Well, not really. A time capsule is fairly inert. One does not expect to emerge alive from the time capsule. The energy requirements for keeping people alive for about one to two thousand years are significant--even if there is hibernation. Keeping electronics viable for 50 years is difficult. Traveling through interstellar space with constant bombardment from cosmic rays which will damage anything, the probability for crossing the cosmos is really slim...but I am still hopeful someone is out there.
Any alien species has the same limitations as we all have the same basic elements to use and of course the laws of physics related to momentum, thermo..etc.
glenn
Trakar
10th November 2009, 06:09 PM
Well, not really. A time capsule is fairly inert. One does not expect to emerge alive from the time capsule. The energy requirements for keeping people alive for about one to two thousand years are significant--even if there is hibernation. Keeping electronics viable for 50 years is difficult. Traveling through interstellar space with constant bombardment from cosmic rays which will damage anything, the probability for crossing the cosmos is really slim...but I am still hopeful someone is out there.
Any alien species has the same limitations as we all have the same basic elements to use and of course the laws of physics related to momentum, thermo..etc.
glenn
Well in a nomadic colony/generation starship there is little reason to think that the denizens wouldn't continue to develop, grow and change in their opinions and perspectives (not to mention their scientific and technological developments). You are right, time capsule is inappropriate.
tsig
10th November 2009, 07:09 PM
Well in a nomadic colony/generation starship there is little reason to think that the denizens wouldn't continue to develop, grow and change in their opinions and perspectives (not to mention their scientific and technological developments). You are right, time capsule is inappropriate.

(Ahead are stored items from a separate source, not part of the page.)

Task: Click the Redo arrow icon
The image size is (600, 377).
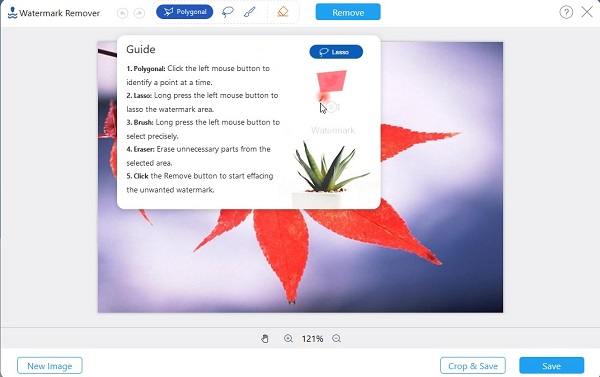Action: pyautogui.click(x=139, y=13)
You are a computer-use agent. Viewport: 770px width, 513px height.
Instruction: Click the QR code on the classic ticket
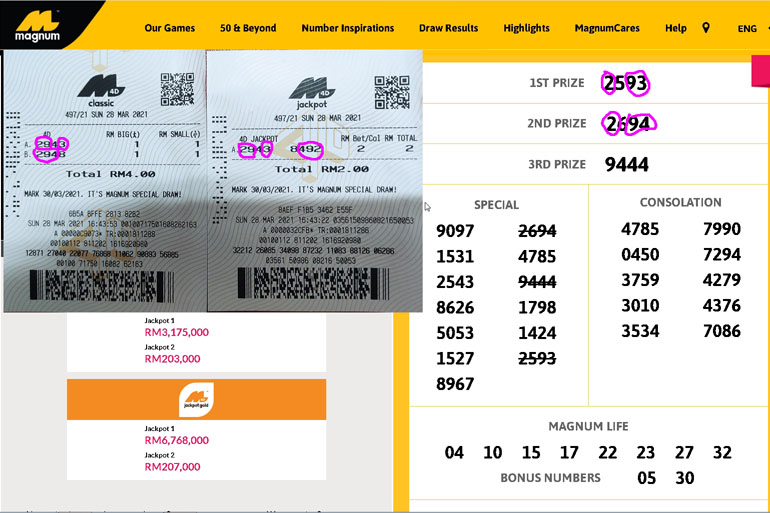click(177, 89)
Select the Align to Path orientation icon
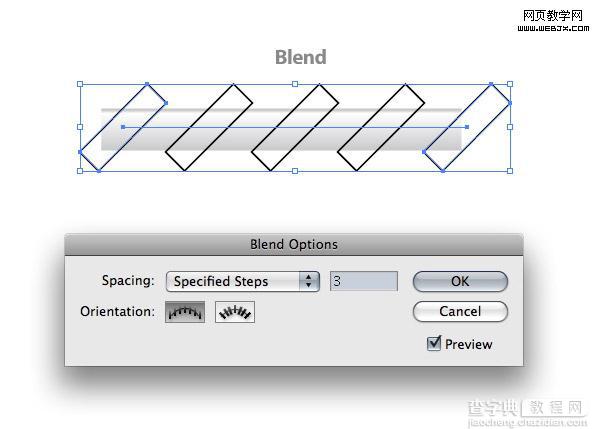Screen dimensions: 600x429 235,312
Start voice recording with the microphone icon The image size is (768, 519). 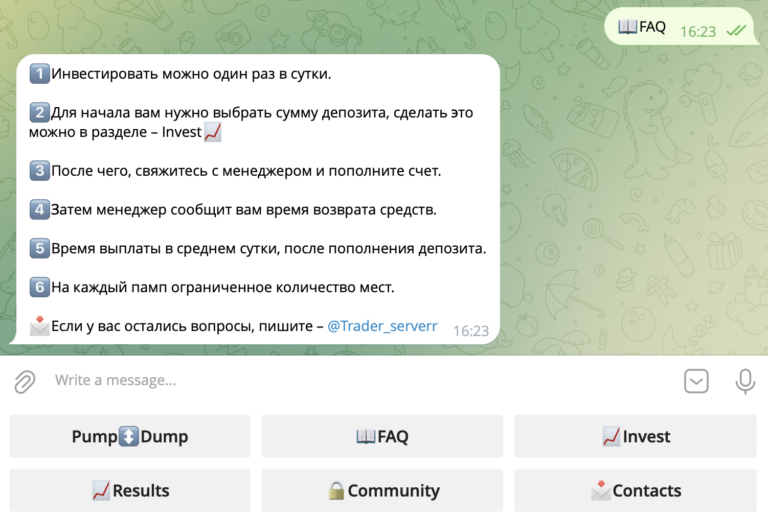pos(744,381)
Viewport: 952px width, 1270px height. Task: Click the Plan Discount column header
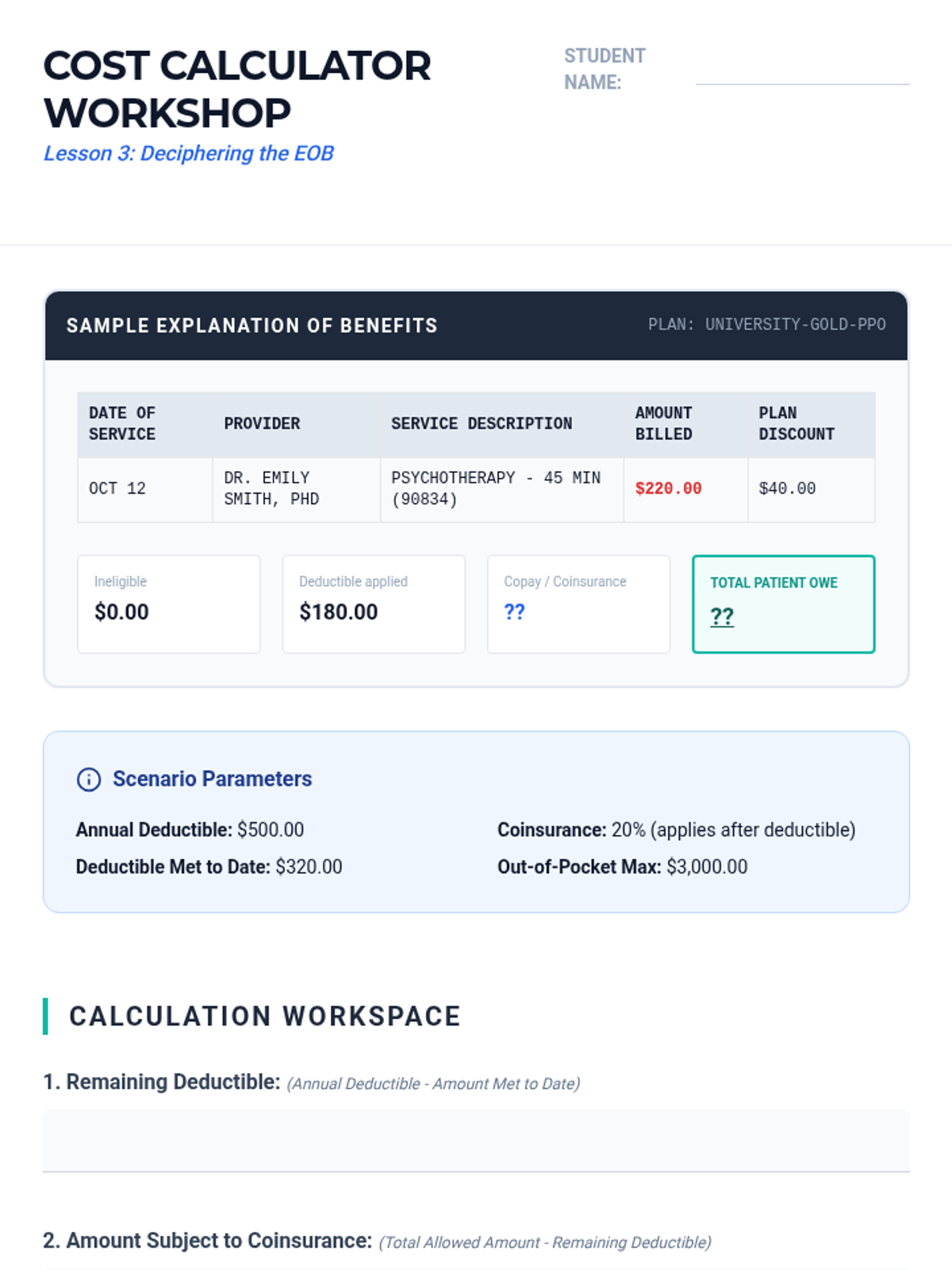point(797,424)
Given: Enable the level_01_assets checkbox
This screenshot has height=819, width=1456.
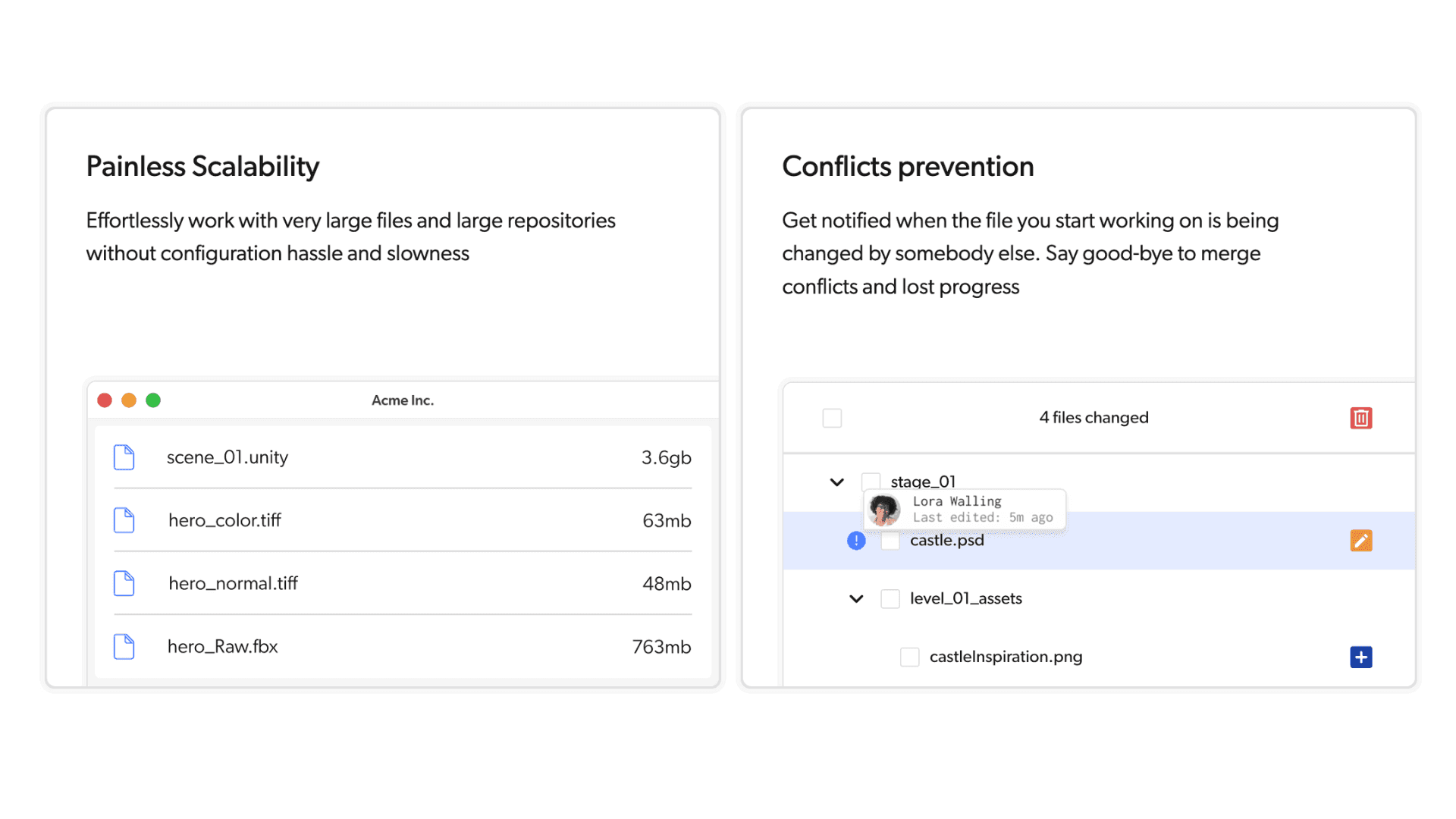Looking at the screenshot, I should pos(890,599).
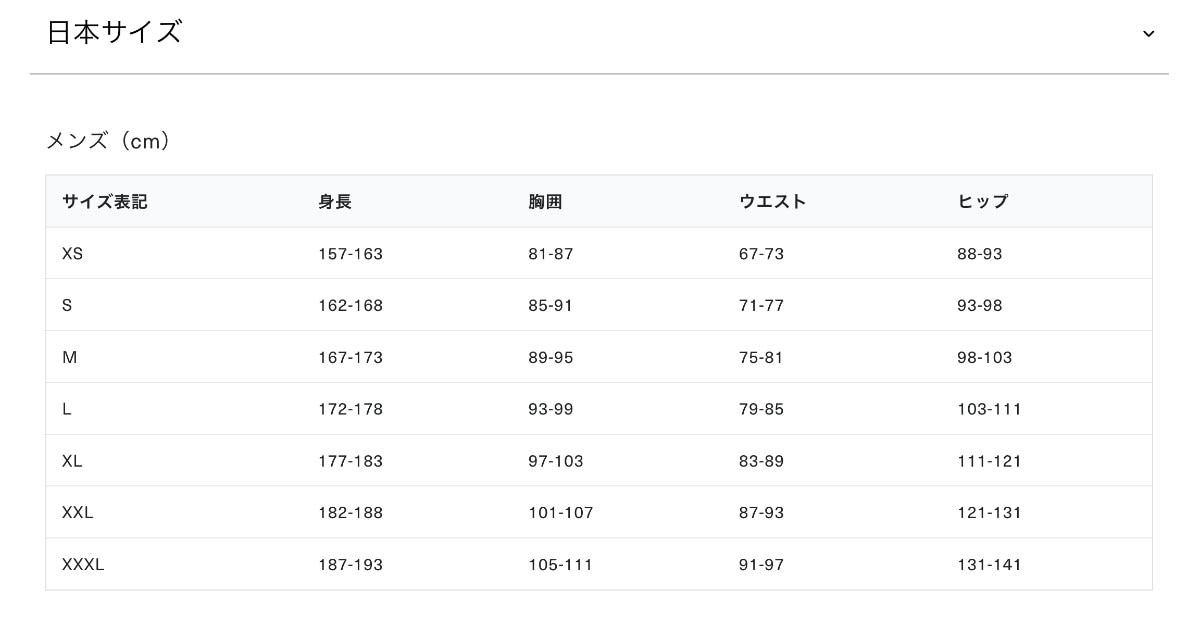
Task: Select the 83-89 waist measurement cell
Action: (761, 462)
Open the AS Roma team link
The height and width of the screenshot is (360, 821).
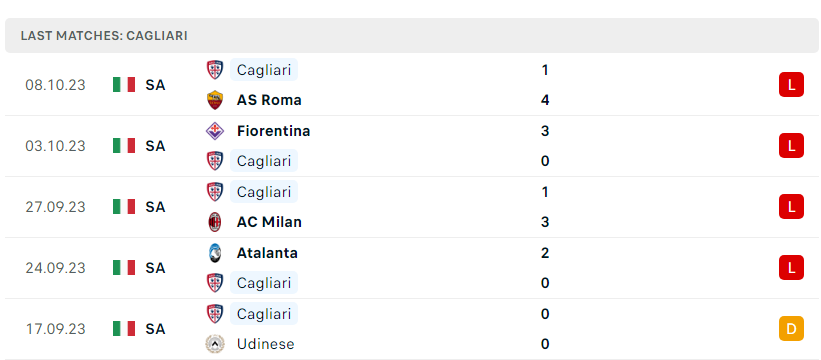[269, 100]
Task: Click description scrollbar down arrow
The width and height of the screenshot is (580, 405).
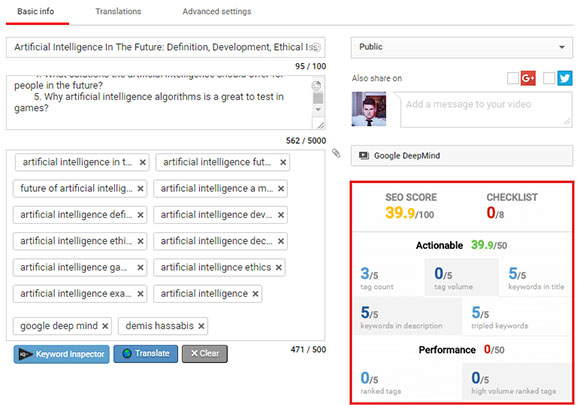Action: click(318, 109)
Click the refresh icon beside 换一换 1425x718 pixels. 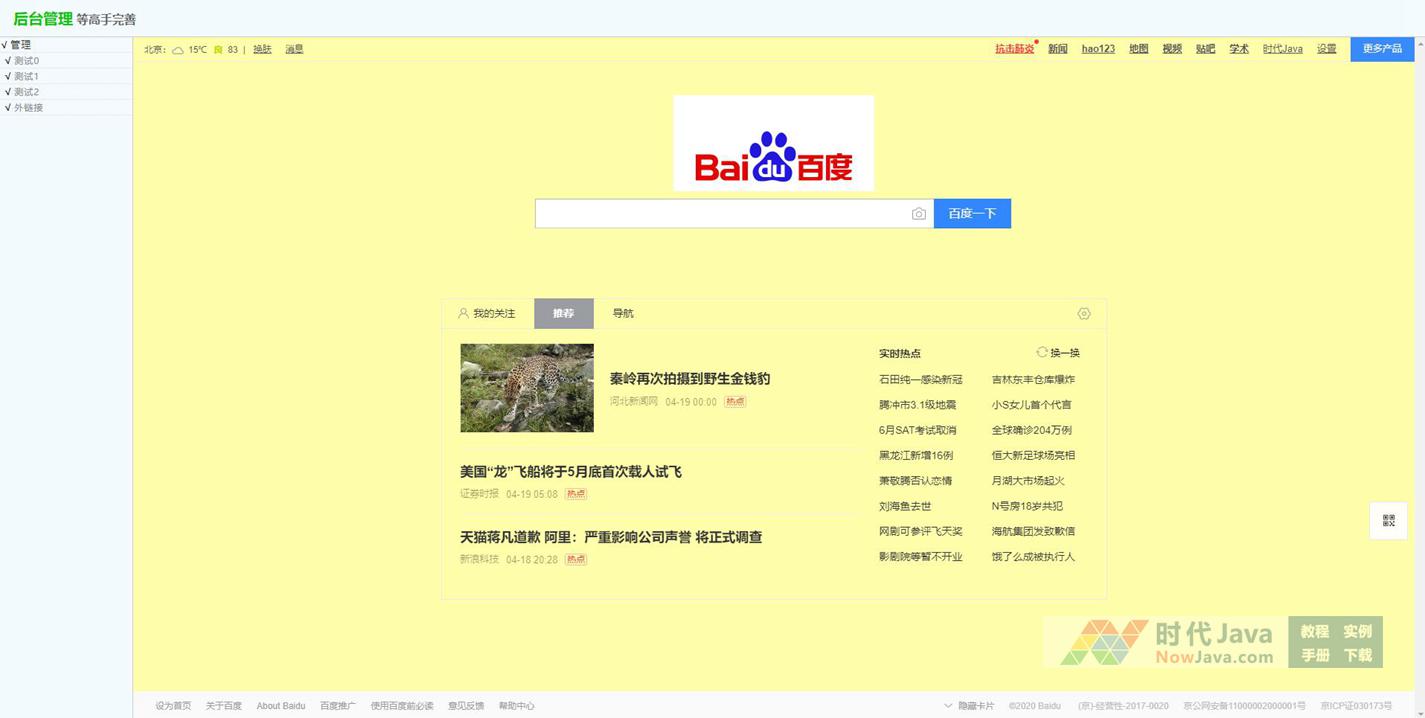click(1042, 353)
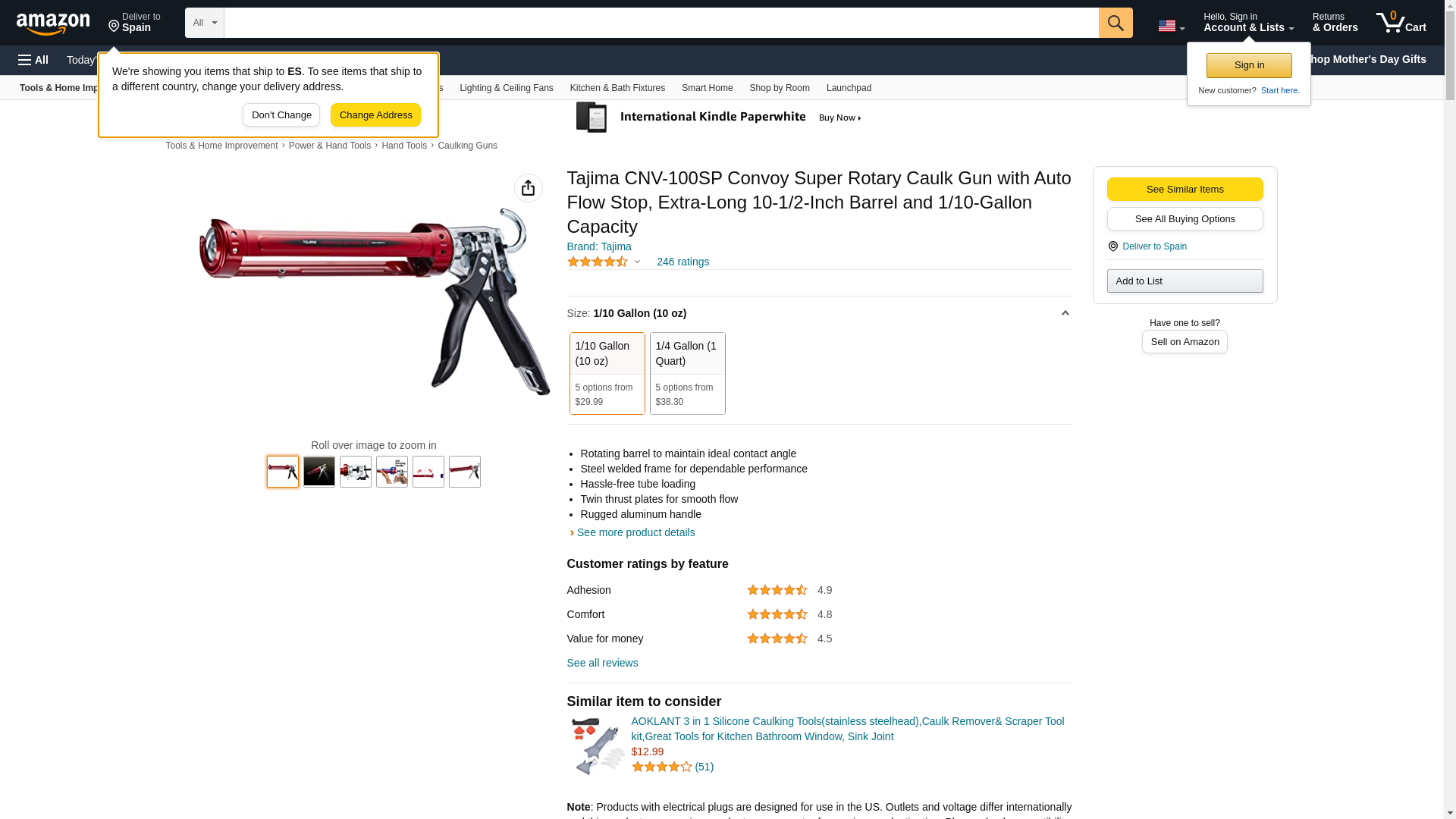Click into the Amazon search field
Image resolution: width=1456 pixels, height=819 pixels.
pyautogui.click(x=661, y=23)
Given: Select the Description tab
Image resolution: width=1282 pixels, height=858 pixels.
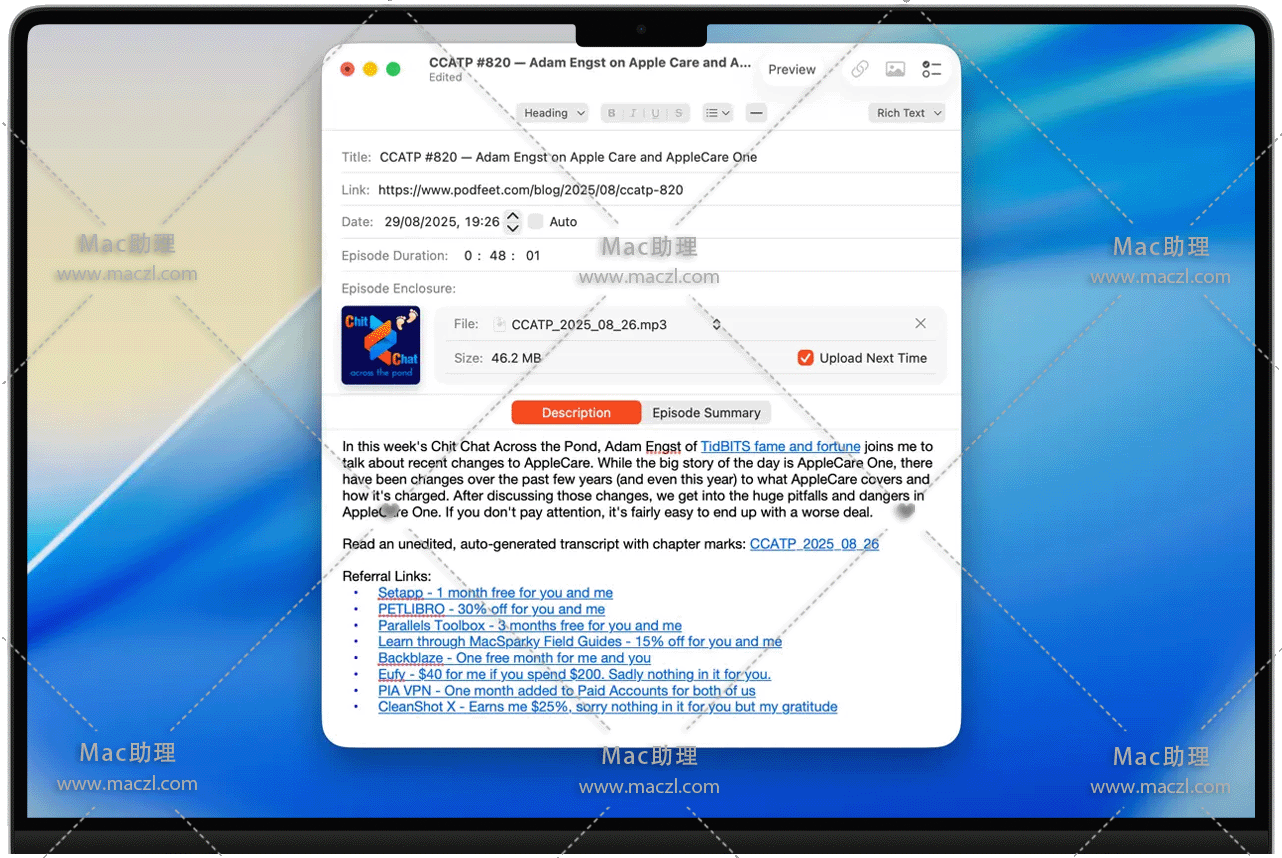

I think you've hit upon a real problem with generational ships. Even if we had the technology to do it you still have the same human at the wheel.
Maybe a religious cult would develop that refused to believe that they were on a ship and decided to go outside or political factions wiped each other out or a Heaven's gate type cult gained supremacy and they all commit suicide.
Easter Island seems a good example of what could happen.
Trakar
10th November 2009, 11:45 PM
I think you've hit upon a real problem with generational ships. Even if we had the technology to do it you still have the same human at the wheel.
Maybe a religious cult would develop that refused to believe that they were on a ship and decided to go outside or political factions wiped each other out or a Heaven's gate type cult gained supremacy and they all commit suicide.
Easter Island seems a good example of what could happen.
That is a problem, as equally likely as in any other isolated colony that depended heavily upon the scientific education, training and skills of its population. Not impossible, but a concern to be sure. The bigger problem isn't in the entire crew going Jonestown, but rather the lone whacko deciding he must preserve the universe from human contamination. Part of the reaso you need broad-spectrum communities and lots of diversionary social activities, and regular medicaland mental health evaluations.
makaya325
11th November 2009, 07:54 AM
Would it be concievable for a civilization, lets say 1 million years more advanced than us, to manipulate the Laws of Physics?
RecoveringYuppy
11th November 2009, 08:00 AM
Would it be concievable for a civilization, lets say 1 million years more advanced than us, to manipulate the Laws of Physics?
Wouldn't that be definitionally impossible? Whatever you're allowed to do in regard to manipulation would simply be accounted for in the laws.